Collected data
········

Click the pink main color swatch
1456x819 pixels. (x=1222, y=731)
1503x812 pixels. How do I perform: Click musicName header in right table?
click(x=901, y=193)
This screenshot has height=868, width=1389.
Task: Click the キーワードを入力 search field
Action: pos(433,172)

········

_Exercise instructions_: All the entries above are to be transcribed without any alteration.

_Your solution_:
Click the pink main color swatch
1456x819 pixels. (x=1222, y=731)
1503x812 pixels. How do I perform: Click musicName header in right table?
click(x=901, y=193)
This screenshot has height=868, width=1389.
Task: Click the キーワードを入力 search field
Action: pos(433,172)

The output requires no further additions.